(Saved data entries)
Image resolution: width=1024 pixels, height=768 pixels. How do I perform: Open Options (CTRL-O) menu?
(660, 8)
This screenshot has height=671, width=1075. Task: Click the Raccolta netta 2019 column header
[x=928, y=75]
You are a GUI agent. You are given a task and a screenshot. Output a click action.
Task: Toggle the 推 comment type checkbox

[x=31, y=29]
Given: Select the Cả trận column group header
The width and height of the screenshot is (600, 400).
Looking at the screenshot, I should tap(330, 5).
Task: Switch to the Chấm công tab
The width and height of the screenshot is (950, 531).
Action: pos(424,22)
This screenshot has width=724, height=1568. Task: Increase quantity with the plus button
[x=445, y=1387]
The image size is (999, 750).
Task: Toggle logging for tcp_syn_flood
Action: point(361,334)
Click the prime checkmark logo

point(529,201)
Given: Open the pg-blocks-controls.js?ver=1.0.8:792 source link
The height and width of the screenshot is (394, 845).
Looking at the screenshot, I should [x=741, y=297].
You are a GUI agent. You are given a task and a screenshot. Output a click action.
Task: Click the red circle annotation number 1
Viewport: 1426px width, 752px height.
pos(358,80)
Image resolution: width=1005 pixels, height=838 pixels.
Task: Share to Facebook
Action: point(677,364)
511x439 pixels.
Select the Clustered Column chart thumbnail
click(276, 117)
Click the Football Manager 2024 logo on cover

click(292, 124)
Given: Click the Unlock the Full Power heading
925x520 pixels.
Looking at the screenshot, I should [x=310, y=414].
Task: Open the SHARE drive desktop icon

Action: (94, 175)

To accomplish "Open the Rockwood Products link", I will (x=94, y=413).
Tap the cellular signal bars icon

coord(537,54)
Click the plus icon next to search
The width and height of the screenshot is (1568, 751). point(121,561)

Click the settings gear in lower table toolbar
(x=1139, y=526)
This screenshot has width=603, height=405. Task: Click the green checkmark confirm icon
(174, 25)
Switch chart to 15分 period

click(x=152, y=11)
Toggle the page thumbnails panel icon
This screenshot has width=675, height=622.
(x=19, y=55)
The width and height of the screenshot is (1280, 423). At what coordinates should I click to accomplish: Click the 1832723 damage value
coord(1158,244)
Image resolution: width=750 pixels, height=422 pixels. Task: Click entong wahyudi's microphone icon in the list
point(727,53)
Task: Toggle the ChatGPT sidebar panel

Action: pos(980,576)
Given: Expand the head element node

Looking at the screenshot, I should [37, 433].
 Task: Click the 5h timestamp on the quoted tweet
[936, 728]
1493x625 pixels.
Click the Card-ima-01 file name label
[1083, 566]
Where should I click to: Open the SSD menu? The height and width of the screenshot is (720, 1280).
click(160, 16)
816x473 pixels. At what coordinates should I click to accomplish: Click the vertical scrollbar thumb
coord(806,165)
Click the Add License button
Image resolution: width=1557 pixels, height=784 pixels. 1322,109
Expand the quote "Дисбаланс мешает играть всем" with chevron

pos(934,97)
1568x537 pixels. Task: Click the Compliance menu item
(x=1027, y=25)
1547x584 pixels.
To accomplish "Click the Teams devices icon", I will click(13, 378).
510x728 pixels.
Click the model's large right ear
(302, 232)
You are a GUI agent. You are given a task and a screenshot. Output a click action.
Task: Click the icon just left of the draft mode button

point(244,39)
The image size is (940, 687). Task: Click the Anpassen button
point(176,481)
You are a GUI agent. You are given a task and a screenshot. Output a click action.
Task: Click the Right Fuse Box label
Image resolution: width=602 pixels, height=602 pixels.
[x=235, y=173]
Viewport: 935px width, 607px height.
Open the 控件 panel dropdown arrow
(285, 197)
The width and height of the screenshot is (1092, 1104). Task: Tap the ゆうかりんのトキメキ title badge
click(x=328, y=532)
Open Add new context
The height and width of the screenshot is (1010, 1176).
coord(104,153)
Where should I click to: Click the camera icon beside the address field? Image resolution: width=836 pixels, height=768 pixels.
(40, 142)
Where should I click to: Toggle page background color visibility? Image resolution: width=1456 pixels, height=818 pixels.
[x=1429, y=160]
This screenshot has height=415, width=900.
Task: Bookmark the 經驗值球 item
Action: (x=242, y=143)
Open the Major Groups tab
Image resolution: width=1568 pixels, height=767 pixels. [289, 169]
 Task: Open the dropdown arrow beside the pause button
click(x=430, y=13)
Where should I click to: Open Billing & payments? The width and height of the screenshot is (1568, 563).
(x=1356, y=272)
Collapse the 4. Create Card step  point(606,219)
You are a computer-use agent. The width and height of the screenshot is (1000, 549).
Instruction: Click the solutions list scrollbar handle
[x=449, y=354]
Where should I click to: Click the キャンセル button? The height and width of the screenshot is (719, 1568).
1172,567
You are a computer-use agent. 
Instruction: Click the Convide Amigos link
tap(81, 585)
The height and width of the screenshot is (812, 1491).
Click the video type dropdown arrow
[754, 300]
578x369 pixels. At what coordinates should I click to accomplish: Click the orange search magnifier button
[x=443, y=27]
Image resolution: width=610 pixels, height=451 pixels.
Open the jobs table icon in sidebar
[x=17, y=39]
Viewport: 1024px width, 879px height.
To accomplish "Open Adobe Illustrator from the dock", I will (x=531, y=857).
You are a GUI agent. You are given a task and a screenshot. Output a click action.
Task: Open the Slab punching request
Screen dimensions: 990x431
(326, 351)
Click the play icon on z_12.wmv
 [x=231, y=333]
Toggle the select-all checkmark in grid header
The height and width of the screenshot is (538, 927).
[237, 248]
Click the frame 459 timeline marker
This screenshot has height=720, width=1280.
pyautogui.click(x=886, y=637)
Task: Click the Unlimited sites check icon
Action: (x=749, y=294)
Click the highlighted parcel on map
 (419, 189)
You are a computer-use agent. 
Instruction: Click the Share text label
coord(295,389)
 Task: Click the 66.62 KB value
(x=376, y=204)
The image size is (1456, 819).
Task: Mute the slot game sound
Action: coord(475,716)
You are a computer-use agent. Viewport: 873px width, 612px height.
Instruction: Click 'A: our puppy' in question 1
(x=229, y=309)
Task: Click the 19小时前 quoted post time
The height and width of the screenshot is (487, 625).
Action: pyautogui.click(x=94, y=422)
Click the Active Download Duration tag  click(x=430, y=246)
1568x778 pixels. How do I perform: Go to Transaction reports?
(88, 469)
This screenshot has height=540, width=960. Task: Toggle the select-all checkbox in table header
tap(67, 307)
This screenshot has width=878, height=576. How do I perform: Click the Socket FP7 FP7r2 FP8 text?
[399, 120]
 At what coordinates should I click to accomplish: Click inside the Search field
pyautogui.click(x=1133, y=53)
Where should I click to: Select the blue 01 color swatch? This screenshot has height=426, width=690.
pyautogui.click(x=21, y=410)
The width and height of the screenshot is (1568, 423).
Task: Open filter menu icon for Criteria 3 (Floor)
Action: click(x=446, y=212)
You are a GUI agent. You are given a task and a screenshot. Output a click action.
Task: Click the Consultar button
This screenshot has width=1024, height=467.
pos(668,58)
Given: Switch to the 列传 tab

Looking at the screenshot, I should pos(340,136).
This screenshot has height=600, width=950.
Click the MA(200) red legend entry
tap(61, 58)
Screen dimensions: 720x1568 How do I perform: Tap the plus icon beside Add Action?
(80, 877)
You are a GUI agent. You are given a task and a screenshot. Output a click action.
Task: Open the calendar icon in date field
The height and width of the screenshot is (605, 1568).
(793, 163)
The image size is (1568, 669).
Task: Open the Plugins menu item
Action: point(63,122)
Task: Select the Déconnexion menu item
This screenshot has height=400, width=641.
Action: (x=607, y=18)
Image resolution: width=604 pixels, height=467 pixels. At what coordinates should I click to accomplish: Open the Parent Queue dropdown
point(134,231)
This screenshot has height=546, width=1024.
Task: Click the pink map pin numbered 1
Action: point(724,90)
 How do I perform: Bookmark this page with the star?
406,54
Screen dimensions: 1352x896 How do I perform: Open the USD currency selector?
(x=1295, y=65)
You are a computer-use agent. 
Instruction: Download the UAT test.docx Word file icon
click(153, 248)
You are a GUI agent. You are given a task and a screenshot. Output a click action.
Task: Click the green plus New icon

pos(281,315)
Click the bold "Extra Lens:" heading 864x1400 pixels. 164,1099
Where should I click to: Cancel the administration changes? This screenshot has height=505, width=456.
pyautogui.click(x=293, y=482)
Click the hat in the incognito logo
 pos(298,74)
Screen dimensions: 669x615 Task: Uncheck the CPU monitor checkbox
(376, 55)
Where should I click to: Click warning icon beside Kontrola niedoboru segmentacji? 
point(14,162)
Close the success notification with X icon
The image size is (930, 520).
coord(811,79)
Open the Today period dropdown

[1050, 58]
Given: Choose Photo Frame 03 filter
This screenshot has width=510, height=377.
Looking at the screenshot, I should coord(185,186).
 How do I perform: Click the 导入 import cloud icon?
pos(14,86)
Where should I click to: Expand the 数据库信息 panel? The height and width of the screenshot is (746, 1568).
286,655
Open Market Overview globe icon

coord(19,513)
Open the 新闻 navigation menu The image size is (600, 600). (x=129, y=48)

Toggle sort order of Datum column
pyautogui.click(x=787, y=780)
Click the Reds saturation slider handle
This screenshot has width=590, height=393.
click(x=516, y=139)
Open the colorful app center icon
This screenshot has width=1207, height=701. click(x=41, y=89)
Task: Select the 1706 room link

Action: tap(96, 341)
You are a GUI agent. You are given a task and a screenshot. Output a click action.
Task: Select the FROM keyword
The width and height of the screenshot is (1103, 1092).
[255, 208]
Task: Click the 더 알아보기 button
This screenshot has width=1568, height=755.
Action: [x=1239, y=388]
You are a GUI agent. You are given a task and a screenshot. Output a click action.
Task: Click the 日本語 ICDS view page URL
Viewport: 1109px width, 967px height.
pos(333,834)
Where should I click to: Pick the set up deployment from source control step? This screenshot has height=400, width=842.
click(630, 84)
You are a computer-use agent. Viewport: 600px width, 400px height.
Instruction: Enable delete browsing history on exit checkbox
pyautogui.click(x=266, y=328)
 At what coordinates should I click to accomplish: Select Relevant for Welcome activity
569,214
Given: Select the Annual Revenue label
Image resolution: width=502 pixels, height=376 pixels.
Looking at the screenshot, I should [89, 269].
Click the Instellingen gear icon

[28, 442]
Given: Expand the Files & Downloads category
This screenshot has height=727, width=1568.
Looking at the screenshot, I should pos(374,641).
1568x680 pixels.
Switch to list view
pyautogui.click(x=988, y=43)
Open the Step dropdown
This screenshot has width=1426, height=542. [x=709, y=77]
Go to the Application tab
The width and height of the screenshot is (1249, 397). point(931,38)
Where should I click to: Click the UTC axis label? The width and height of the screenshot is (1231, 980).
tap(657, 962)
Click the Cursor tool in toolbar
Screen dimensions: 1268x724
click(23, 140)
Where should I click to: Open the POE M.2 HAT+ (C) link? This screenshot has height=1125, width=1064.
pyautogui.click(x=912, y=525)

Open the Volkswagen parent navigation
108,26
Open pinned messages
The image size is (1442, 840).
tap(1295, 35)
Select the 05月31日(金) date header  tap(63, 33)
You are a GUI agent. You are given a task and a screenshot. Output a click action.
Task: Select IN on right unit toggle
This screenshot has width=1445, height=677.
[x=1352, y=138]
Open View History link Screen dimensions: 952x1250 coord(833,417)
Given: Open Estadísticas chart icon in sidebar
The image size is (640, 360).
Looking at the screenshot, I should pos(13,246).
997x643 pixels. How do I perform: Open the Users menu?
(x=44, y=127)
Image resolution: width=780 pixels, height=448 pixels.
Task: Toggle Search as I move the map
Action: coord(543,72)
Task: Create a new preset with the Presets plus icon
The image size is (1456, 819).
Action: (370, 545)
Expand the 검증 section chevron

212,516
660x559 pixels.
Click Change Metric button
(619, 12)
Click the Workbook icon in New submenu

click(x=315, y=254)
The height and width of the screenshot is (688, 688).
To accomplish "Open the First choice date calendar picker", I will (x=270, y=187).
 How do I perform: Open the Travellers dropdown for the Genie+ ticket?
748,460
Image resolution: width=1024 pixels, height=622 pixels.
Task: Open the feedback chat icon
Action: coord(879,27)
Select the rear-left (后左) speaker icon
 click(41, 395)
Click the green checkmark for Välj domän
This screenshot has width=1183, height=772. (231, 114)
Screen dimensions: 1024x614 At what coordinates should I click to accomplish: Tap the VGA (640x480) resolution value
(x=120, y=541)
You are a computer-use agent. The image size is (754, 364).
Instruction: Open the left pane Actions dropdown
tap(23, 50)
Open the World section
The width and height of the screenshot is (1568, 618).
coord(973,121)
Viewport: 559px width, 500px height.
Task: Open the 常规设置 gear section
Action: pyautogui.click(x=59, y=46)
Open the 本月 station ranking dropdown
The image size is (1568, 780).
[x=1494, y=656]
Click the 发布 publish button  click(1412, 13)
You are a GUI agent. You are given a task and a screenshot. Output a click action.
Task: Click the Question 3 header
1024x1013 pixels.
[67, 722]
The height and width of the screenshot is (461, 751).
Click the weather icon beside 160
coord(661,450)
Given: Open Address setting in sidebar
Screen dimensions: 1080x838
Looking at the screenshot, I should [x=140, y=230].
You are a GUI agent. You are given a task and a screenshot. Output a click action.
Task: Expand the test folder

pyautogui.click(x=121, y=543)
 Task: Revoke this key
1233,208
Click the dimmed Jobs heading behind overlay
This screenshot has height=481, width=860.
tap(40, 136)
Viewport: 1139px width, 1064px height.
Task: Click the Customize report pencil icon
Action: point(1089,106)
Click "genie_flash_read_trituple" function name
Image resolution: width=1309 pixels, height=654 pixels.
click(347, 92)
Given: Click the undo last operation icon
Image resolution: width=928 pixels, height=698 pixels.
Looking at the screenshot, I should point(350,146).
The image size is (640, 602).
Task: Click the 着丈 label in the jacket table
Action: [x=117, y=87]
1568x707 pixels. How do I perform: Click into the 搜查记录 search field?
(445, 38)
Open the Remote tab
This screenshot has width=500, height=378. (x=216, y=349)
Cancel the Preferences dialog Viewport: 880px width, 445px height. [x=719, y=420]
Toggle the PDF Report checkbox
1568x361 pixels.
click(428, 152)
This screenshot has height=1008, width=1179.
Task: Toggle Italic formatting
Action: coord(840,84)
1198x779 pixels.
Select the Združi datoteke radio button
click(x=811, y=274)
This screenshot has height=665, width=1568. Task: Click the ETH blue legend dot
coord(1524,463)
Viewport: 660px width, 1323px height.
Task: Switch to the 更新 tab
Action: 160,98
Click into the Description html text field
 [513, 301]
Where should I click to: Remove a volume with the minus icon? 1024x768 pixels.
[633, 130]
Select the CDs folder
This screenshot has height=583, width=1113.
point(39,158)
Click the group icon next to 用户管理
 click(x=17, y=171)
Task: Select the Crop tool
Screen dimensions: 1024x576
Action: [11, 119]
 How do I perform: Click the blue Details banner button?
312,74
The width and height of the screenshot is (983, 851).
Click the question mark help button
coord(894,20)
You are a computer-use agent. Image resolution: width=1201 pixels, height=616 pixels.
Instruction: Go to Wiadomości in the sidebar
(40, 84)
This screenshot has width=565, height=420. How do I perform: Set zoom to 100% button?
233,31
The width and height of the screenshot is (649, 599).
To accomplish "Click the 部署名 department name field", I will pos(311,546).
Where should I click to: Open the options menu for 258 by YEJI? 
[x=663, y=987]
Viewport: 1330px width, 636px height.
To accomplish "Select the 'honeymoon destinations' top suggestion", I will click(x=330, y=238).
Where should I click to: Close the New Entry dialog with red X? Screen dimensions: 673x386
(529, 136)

Goal of the exercise:
Could you set down, word for word, only the lines above from the line with "The width and height of the screenshot is (1280, 423)." to the line with "Viewport: 935px width, 607px height.", including both?

Answer section:
The width and height of the screenshot is (1280, 423). At what coordinates should I click to accomplish: Click the 1832723 damage value
coord(1158,244)
Image resolution: width=750 pixels, height=422 pixels. Task: Click entong wahyudi's microphone icon in the list
point(727,53)
Task: Toggle the ChatGPT sidebar panel

Action: pos(980,576)
Given: Expand the head element node

Looking at the screenshot, I should [37, 433].
 Task: Click the 5h timestamp on the quoted tweet
[936, 728]
1493x625 pixels.
Click the Card-ima-01 file name label
[1083, 566]
Where should I click to: Open the SSD menu? The height and width of the screenshot is (720, 1280).
click(160, 16)
816x473 pixels. At what coordinates should I click to accomplish: Click the vertical scrollbar thumb
coord(806,165)
Click the Add License button
Image resolution: width=1557 pixels, height=784 pixels. 1322,109
Expand the quote "Дисбаланс мешает играть всем" with chevron

pos(934,97)
1568x537 pixels. Task: Click the Compliance menu item
(x=1027, y=25)
1547x584 pixels.
To accomplish "Click the Teams devices icon", I will click(13, 378).
510x728 pixels.
Click the model's large right ear
(302, 232)
You are a GUI agent. You are given a task and a screenshot. Output a click action.
Task: Click the icon just left of the draft mode button

point(244,39)
The image size is (940, 687). Task: Click the Anpassen button
point(176,481)
You are a GUI agent. You are given a task and a screenshot. Output a click action.
Task: Click the Right Fuse Box label
Image resolution: width=602 pixels, height=602 pixels.
[x=235, y=173]
Viewport: 935px width, 607px height.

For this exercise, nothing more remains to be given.